Segment Start: DATA EXCERPTS

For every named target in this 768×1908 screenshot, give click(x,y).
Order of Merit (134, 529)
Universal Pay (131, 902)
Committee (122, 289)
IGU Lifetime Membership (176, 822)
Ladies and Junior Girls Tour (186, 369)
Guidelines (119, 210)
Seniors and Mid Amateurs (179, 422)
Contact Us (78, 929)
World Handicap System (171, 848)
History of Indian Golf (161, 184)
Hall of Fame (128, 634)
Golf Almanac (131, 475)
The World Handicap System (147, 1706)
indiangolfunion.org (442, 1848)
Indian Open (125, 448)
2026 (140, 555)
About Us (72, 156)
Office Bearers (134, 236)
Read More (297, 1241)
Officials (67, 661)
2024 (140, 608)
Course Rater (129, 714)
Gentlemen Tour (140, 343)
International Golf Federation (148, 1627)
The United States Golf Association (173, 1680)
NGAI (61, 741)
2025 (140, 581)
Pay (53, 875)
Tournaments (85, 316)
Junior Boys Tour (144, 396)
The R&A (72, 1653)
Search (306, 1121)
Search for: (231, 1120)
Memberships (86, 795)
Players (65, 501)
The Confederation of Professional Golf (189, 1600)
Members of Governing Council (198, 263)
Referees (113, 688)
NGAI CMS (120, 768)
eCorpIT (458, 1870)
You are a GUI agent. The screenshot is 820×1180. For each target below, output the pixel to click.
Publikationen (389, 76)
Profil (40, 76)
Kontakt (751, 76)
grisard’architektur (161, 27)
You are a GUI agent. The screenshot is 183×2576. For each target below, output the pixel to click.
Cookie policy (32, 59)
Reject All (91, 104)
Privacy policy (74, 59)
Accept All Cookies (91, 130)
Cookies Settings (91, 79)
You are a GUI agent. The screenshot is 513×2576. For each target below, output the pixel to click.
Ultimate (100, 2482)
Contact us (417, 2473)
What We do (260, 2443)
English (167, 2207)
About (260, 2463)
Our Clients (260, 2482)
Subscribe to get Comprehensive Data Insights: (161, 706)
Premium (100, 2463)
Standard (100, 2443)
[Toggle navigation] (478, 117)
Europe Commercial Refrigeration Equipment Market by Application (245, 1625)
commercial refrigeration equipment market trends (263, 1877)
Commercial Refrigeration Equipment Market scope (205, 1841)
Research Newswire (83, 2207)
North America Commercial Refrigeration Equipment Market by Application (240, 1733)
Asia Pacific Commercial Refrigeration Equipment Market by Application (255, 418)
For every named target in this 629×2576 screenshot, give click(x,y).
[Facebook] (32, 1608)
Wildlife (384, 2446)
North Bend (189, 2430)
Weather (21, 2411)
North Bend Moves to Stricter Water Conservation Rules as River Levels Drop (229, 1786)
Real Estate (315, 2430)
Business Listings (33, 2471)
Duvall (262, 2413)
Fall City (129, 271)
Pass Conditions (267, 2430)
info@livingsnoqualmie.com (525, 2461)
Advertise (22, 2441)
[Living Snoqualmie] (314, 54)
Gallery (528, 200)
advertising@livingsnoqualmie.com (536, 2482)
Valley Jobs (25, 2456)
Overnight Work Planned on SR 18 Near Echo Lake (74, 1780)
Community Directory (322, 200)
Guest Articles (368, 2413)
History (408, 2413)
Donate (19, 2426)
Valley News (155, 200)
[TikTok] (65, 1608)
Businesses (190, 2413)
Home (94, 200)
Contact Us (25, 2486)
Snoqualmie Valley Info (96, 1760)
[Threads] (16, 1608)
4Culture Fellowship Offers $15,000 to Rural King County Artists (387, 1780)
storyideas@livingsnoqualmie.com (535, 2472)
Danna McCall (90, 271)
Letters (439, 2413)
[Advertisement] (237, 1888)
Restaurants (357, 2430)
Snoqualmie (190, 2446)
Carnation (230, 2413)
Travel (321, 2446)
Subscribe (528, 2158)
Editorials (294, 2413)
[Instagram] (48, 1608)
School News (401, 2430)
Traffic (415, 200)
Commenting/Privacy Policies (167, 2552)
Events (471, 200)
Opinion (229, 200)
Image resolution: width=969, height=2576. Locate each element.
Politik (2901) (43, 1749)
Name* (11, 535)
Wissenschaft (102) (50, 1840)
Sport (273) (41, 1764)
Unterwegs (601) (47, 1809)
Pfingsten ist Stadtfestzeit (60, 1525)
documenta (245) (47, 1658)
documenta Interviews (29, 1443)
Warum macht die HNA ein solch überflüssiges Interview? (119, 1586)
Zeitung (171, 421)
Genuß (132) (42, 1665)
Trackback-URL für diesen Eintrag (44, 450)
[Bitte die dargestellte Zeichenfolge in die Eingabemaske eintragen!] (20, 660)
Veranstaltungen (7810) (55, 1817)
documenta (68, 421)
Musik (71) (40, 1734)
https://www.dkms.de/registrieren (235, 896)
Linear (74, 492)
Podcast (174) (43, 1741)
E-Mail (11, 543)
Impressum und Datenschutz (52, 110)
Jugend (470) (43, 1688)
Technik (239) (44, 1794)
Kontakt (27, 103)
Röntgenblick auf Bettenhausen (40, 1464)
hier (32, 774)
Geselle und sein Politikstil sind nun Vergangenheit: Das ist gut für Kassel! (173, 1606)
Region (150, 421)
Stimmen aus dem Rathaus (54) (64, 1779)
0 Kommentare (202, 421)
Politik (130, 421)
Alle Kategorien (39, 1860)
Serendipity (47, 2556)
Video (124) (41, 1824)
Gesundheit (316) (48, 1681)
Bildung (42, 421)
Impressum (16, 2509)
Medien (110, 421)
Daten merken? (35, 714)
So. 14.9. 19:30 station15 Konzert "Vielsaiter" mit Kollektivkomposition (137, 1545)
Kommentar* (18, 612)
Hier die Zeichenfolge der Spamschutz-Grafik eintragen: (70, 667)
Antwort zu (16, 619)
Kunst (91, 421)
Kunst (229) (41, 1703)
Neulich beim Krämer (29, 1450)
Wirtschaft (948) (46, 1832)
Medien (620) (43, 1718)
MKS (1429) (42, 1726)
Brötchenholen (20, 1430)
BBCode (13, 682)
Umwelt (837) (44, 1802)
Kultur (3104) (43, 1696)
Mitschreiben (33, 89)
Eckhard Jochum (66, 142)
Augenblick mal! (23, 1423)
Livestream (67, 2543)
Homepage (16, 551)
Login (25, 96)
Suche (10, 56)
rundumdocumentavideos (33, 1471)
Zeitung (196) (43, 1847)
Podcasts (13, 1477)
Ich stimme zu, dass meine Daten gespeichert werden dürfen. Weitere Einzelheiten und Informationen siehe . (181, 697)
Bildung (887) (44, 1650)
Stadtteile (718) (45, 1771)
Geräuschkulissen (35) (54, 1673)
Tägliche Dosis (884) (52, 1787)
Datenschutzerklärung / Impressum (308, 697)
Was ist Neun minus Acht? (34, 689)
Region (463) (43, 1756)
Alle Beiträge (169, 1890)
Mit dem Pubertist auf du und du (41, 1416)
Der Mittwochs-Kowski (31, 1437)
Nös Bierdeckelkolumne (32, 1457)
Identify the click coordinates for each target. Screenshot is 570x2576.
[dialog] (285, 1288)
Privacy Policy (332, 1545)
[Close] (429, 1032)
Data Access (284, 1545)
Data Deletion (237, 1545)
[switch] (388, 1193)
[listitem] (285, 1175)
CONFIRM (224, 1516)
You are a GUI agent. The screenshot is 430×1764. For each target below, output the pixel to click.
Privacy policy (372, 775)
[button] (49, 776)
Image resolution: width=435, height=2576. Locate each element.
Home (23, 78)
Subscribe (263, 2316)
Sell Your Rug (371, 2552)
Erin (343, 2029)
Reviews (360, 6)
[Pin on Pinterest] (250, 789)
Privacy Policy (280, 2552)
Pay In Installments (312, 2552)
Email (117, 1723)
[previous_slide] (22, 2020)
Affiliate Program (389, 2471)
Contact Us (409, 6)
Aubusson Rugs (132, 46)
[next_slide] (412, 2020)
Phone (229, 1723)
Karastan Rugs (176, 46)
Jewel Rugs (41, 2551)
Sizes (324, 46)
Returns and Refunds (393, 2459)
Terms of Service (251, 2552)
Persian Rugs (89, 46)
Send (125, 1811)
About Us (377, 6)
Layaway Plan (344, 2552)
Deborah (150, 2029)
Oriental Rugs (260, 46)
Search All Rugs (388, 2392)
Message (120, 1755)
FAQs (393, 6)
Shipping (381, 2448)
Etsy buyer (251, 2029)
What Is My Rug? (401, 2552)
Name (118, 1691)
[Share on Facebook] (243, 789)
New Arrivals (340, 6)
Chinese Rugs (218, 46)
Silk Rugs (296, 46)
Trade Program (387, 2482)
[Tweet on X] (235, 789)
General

Segment End: DATA EXCERPTS

Of all the entries above, repeat only the lines from the line that has "Guidelines (119, 210)" to the line that has "2026 (140, 555)", both lines included, exactly.

Guidelines (119, 210)
Seniors and Mid Amateurs (179, 422)
Contact Us (78, 929)
World Handicap System (171, 848)
History of Indian Golf (161, 184)
Hall of Fame (128, 634)
Golf Almanac (131, 475)
The World Handicap System (147, 1706)
indiangolfunion.org (442, 1848)
Indian Open (125, 448)
2026 (140, 555)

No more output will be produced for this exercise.